Skateparks Freqently Asked Questions
1. Isn't skateboarding dangerous?
According to the U.S. Consumer Product Safety Commission, it is less dangerous than football, baseball, basketball, soccer, and ice hockey, and about as dangerous as softball! Skateboarding is more of a hazard to non-skating pedestrians, vehicles, and businesses downtown, the only place skaters have to skate locally.
2. Aren't skateboarders a bunch of hooligans?
While it's true that skateboarding has long been a non-mainstream activity, it has also grown in popularity - 16 million Americans skateboard, and it is the subject of international sports competitions (ESPN's X-Games, etc.), major Hollywood movies, top-selling video games, etc. Local teachers, business owners, and professionals have been participating in the sport for decades, and are raising a second generation of young skateboarders in a city with nowhere to skate.

Although a highly individualistic / non-competitive activity, skateboarding is also very social, with a strong sub-cultural identity that transcends race, class, and community. Young skaters have professional role models of all nationalities, ethnicities, and backgrounds to look up to, and a supportive culture that strongly values creativity and diversity - in fashion, music, art, and sport. The excitement of seeing someone exceed their limits to land a trick for the first time - regardless of age, style, difficulty, or precedent - is what skaters cheer each other on for.
3. Is skateboarding still popular?
Skateboarding is one of the fastest growing sports in the U.S. and has surpassed baseball and football as the healthy activity of choice. There are about 13-million skateboarders in the U.S. with a 10% annual increase in participation during the previous 3 years. Skateboarding is here to stay.

Related fact: Skateboarding enjoyed a 14.4% growth between 1987 and 2001 while baseball and football are in decline, with -24.5% and -17.8% respectively. Source: Sporting Goods Manufacturers Association (SGMA) Sports Participation Topline Report, 2002.

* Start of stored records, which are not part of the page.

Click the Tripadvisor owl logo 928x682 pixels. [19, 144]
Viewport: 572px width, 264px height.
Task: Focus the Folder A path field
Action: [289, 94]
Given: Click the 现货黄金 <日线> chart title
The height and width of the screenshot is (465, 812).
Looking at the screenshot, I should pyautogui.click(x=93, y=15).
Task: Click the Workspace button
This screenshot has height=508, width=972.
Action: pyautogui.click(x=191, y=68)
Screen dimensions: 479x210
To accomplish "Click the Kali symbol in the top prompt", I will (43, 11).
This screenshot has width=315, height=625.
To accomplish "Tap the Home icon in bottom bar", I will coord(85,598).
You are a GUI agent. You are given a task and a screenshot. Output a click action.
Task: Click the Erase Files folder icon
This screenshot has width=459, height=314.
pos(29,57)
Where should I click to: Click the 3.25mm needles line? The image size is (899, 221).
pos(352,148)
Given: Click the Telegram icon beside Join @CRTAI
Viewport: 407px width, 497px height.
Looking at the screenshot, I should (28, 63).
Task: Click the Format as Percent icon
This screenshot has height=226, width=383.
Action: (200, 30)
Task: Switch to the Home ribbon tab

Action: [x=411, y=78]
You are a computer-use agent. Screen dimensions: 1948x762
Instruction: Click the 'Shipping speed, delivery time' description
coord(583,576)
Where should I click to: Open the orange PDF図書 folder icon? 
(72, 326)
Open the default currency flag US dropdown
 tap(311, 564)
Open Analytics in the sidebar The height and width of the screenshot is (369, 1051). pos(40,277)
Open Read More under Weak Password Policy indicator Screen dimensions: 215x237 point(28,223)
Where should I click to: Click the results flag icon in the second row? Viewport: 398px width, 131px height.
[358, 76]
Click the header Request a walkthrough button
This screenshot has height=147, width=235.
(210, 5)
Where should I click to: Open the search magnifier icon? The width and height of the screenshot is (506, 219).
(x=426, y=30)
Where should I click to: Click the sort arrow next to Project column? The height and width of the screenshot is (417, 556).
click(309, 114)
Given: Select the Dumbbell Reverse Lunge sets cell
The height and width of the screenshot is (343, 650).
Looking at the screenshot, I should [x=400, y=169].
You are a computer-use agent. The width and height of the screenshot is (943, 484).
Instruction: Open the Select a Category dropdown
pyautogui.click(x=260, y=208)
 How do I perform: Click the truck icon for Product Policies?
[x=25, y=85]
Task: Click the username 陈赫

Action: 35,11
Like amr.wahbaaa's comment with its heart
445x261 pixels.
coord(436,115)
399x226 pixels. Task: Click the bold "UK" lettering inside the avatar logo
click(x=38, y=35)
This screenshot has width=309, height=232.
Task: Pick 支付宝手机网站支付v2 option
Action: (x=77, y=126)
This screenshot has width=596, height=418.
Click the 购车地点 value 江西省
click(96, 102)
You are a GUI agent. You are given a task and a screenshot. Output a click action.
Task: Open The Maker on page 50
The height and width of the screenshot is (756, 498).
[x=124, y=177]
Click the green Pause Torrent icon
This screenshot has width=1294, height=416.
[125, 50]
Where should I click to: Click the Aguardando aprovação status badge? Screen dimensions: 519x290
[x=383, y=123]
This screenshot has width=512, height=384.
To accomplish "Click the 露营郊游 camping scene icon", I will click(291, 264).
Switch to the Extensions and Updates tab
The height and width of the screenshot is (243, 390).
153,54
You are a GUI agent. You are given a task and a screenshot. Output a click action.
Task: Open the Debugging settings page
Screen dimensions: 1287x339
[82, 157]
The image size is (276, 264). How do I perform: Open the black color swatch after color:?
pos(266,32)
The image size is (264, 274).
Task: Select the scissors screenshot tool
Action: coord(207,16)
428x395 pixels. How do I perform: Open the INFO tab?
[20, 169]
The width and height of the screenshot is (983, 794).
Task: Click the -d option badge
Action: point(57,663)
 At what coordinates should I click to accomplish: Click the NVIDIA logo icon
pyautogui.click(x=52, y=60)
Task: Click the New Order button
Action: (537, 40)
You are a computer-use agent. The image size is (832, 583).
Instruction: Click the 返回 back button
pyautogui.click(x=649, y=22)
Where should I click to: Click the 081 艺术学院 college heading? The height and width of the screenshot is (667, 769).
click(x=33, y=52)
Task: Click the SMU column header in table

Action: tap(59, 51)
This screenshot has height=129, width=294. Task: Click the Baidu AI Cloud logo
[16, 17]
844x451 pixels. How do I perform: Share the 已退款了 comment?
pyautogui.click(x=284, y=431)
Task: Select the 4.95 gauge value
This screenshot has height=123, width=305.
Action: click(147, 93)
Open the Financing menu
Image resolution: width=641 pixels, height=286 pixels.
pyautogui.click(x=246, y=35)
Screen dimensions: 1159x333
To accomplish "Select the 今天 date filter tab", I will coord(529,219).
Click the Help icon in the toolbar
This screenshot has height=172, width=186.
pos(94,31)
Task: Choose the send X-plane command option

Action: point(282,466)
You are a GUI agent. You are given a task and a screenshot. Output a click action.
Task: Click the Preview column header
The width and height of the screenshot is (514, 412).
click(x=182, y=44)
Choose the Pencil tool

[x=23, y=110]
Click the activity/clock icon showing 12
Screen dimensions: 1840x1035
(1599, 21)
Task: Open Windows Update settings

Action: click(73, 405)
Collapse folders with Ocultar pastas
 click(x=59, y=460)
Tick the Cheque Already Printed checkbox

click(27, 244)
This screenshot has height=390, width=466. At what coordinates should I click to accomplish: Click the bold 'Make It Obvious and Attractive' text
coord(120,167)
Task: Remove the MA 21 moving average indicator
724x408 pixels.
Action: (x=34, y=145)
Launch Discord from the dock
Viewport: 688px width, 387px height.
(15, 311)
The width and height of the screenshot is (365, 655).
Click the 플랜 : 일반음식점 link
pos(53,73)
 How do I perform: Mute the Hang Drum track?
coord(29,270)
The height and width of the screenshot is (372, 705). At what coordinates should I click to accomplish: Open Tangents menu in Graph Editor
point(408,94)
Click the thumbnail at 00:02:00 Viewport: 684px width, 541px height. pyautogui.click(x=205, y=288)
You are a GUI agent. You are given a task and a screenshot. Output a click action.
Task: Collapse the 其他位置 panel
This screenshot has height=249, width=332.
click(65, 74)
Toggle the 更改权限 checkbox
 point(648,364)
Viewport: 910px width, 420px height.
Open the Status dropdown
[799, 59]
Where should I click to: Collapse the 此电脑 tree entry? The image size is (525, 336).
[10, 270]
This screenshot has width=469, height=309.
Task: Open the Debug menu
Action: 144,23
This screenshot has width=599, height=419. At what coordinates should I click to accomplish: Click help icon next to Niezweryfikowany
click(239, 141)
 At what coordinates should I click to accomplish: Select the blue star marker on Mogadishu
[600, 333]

Related fact: Skateboarding participation is second only to snowboarding in terms of growth percentage. Source: National Sporting Goods Association (NSGA) annual survey on sporting good sales and participation.
4. Are skate parks loud?
Skateparks are not loud.

A properly constructed concrete skatepark generates about as much sound as a conversation between two people. Wooden parks are slightly louder but still much less than ordinary automobile traffic.

Related fact: A recent study of noise generated at skateparks showed that a typical concrete skatepark generated about 52 decibels of ambient sound at its center. This is greatly reduced by distance and standard noise abatement procedures. An average conversation is around 59-63 decibels. Source: Paul Van Orden, City of Portland, Oregon Office of Planning and Development Review; Noise Control Office
5. Are skate parks expensive?
A world-class concrete skatepark averages $40/square foot. Even at full capacity all day, all year, a properly built park wont show signs of overuse. Compared to the relatively limited use of a tennis court or baseball field, its an efficient and popular use of public park funding. Long-term maintenance expense for a concrete skatepark is minimal. Garbage and general inspection requires only about a half hour a day and can easily be offset by volunteer programs concession sales or vending machines.

Related fact: Routine maintenance of concrete skateparks requires appoximately less than an hour a day. Source: Rod Wojtanik, project manager/landscape architect for Portland, Oregons Parks and Recreations department.
6. Are concrete skate parks more expensive compare to wooden or steel skate obstacles?
The immediate cost of a concrete park is generally 20% more than wooden or steel skate obstacles. However, the maintenance and inspection costs of skate obstacles (loosening of structures, wear and deterioration, etc.) make concrete the long-term preferred choice of city planners and skateboarders.

Related fact: 80% of skateboarders preferred skating on concrete over other materials. Source: Rod Wojtanik, project manager/landscape architect for Portland, Oregons Parks and Recreations department.